[LISTING start]

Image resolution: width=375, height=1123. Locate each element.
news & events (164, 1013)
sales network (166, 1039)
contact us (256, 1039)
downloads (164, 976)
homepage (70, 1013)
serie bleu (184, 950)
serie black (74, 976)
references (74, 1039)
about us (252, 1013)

[LISTING end]

Give every line of the material above as a JSON list of strings, one string per line, and leave out any blank lines.

SOLUTION TO THIS EXERCISE
[
  "Image resolution: width=375, height=1123. Locate each element.",
  "news & events (164, 1013)",
  "sales network (166, 1039)",
  "contact us (256, 1039)",
  "downloads (164, 976)",
  "homepage (70, 1013)",
  "serie bleu (184, 950)",
  "serie black (74, 976)",
  "references (74, 1039)",
  "about us (252, 1013)"
]